代替ログインIDについて

2024年2月22日

オンプレADとEntra IDをEntra Connectで同期すると、オンプレADのUPN属性値が、Entra IDのUPN属性値にセットされます。Entra IDには、Entra IDのUPN属性値をユーザアカウントとして使いログインすることになるため、要は大元のオンプレADのUPN属性値をユーザアカウントとして使いEntra IDにログインしているということになります。

代替ログインIDというのは、オンプレADとEntra IDをEntra Connectで同期しているという状況下のおいて、オンプレADのUPN属性値をユーザアカウントとして使わずに、別の値を使用して、Entra IDにログインする方法のことです。
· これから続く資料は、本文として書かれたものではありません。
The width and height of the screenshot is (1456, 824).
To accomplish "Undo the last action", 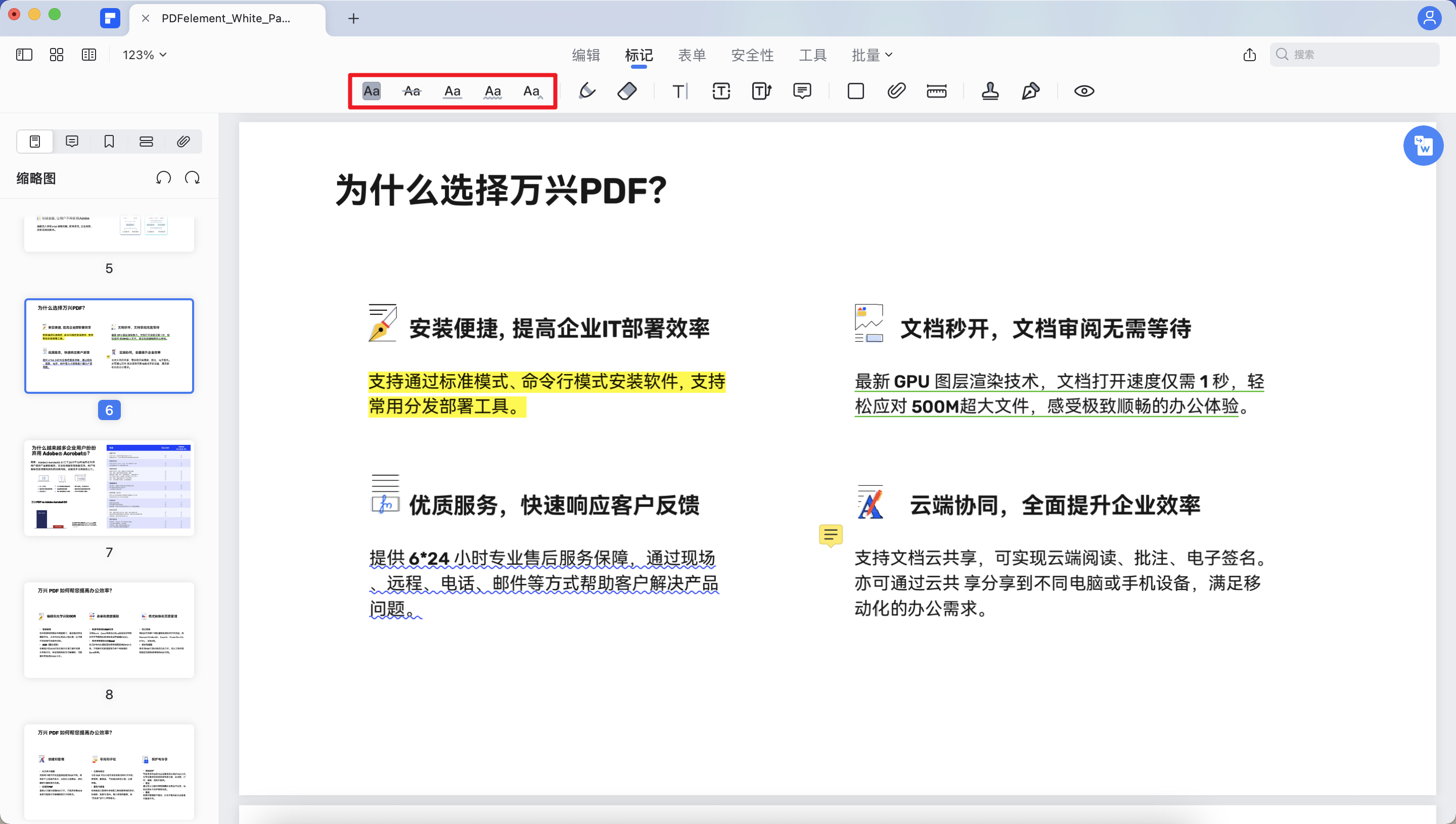I will tap(163, 177).
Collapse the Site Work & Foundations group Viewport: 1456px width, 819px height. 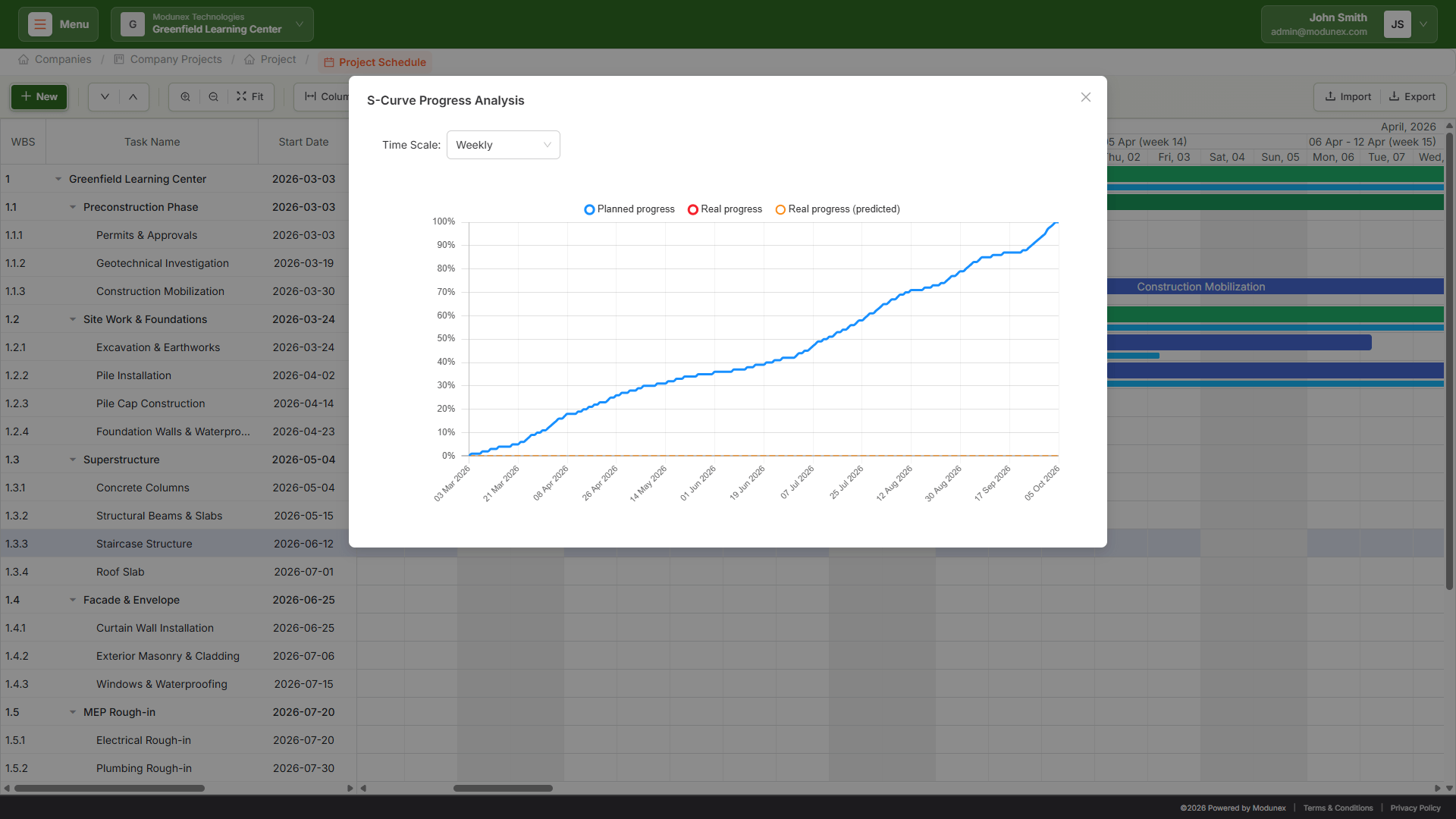pos(72,319)
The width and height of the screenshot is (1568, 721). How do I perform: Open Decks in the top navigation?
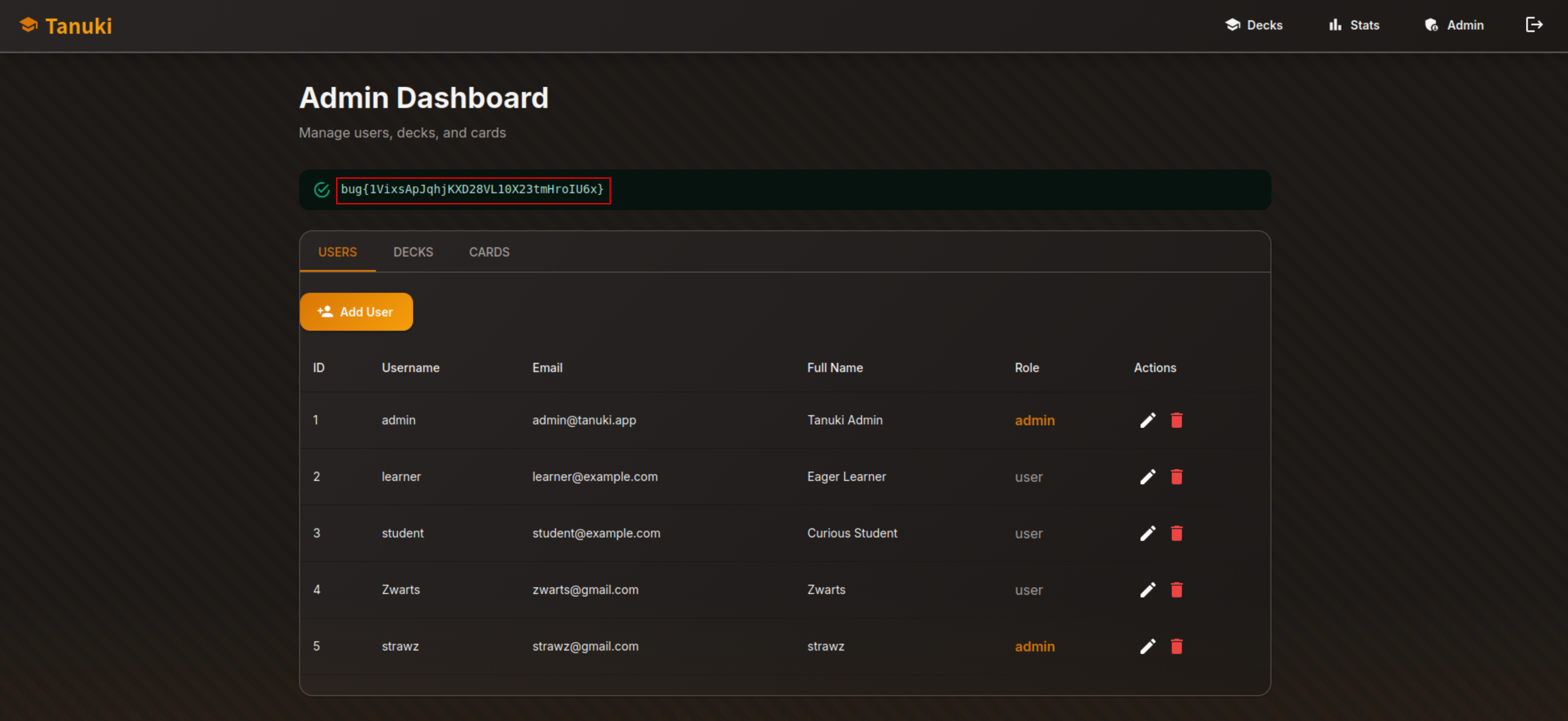click(x=1253, y=25)

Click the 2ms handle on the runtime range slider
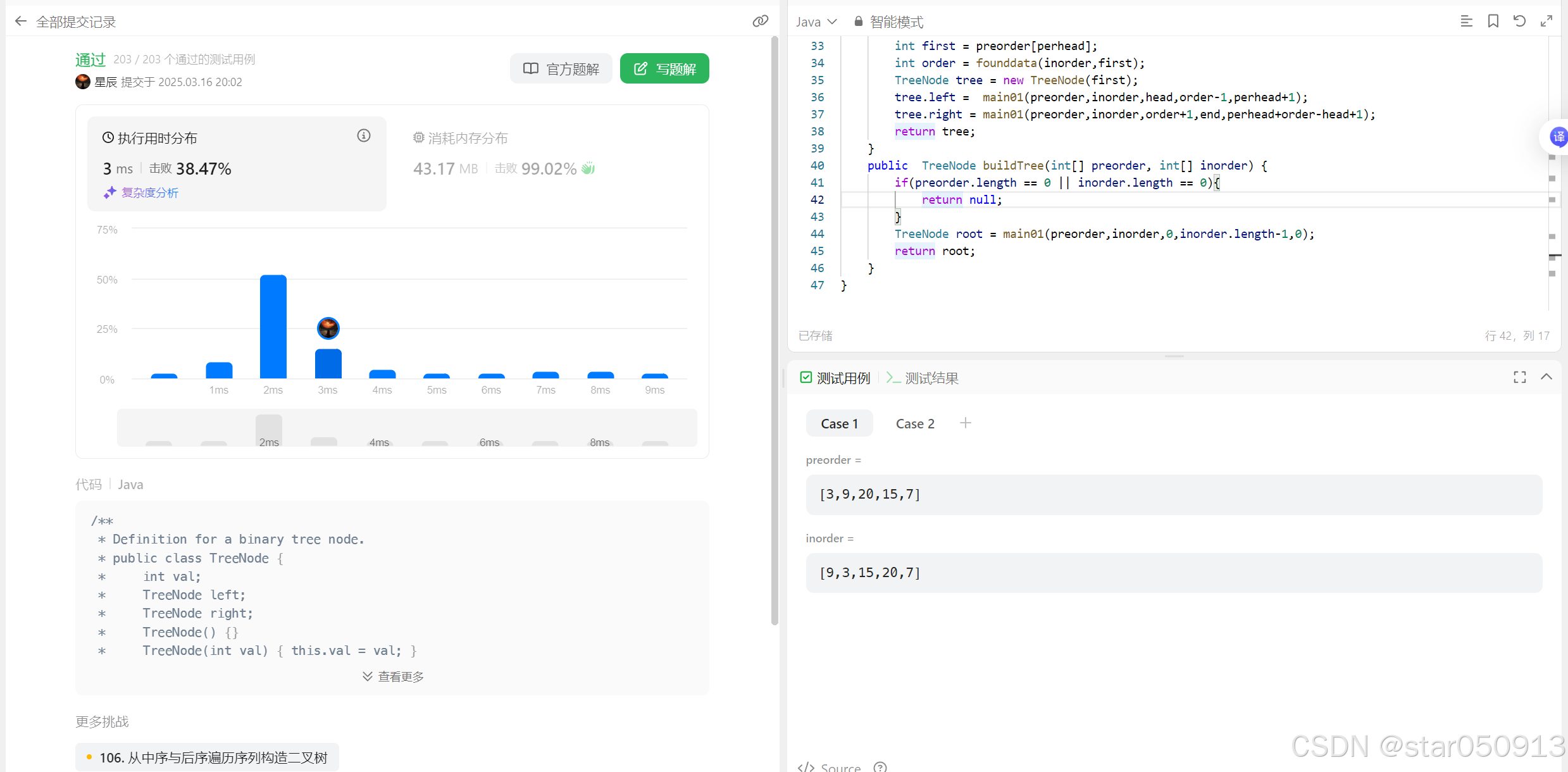[269, 432]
たとえば、オンプレADのドメインで「@test.local」のようなインターネットで名前解決できないドメインを利用していて、Entra ConnectでオンプレADのUPN属性を、Entra IDに同期してまうと、不都合が生じてしまう(Entra IDのUPN属性のUPNサフィックスは、インターネット上で名前解決できる必要があるため)ため、不都合を解消するための手段として代替ログインIDが用意されています。

Entra IDのUPN属性以外の別の値を利用する方法をMSは3つ提供しています。

代替ログイン ID としてメール アドレスを使用して Microsoft Entra ID にサインインする – Microsoft Entra ID | Microsoft Learn

①AD FSの代替ログインID

AD FSがオンプレにある環境で使えるやり方らしいです(具体的なところは私もよくわかっていない)

AD FSで設定した何かしらの値を、Entra IDのUPN属性にセットする方法だと認識しています

②Microsoft Entra Connectの代替ログインID

オンプレADユーザのUPN属性以外の属性(Mail属性など)のいずれかを指定し、その属性値を、Entra IDのUPN属性に上書きする方法です。

注意点

この構成は、Entra ハイブリッド参加は実現できません。

Entra ハイブリッド参加の条件としてオンプレAD側のUPNが、インターネット上で名前解決可能である必要があります。

この方法は、あくまでオンプレADユーザのUPN属性以外の属性を、Entra IDのUPN属性にセットする方法であり、オンプレADユーザのUPN属性値自体は、「@test.local」のままとなり、インターネット上で名前解決することができません。(オンプレUPN属性が「@test.co.jp」のようにインターネット上で名前解決することが可能なドメインである場合は、Entra ハイブリッド参加を実現できます)

この方法は、「IDの管理はオンプレADで実現したい」「Entra IDのUPNを、オンプレADのUPNと異なる値にしたい」という要件があった場合に有効です。(何度も言いますが、Entraハイブリッド参加できるかどうかは、オンプレADユーザのUPN属性が、インターネット上で名前解決できるか、否かに依存します)

代替UPNサフィックスが有用

  • オンプレADユーザのUPN属性のUPNサフィックスは「@test.local」である
  • Entra IDユーザのUPN属性は、オンプレADユーザのUPN属性とは異なる値をセットしたい(とうか、オンプレADユーザのUPN属性のUPNサフィックスが、インターネット上で名前解決できない値であるため、異なる値をセットする必要がある)
  • IDの管理はオンプレADで実現したい
  • Entra ハイブリッド参加を構成したい

上記要件があった場合、代替UPNサフィックスが有用です。

代替UPNサフィックスによって、オンプレADユーザのUPN(正確にはUPNサフィックス値)を、インターネット上で名前解決できるUPNサフィックス値(@test.co.jpなど)に変えてしまえばOKです。

これをすることで、Entra ハイブリッド参加の条件である、「オンプレAD側のUPNが、インターネット上で名前解決可能である必要がある」という条件もクリアできます。

③代替ログインIDとしてのメールアドレス

MSサポート曰く、②が何かしらの理由で使えないときに、使う最後の手段らしいです。

Entra IDにログインする際は、Entra IDユーザのUPN属性が、ユーザアカウントとして利用されるのですが、そもそも、ユーザアカウントとしてUPN属性を利用せずに、ProxyAddresses属性をユーザアカウントとして利用する方法です。(通常は、Entra IDログイン時にユーザアカウントとしてUPN属性にセットされている値を入力する必要があるが、ProxyAddress属性にセットされている値を入力することで、Entra IDへログインできるようにする方法)

ProxyAddresses属性には、オンプレADユーザのProxyAddress属性値がセットされます。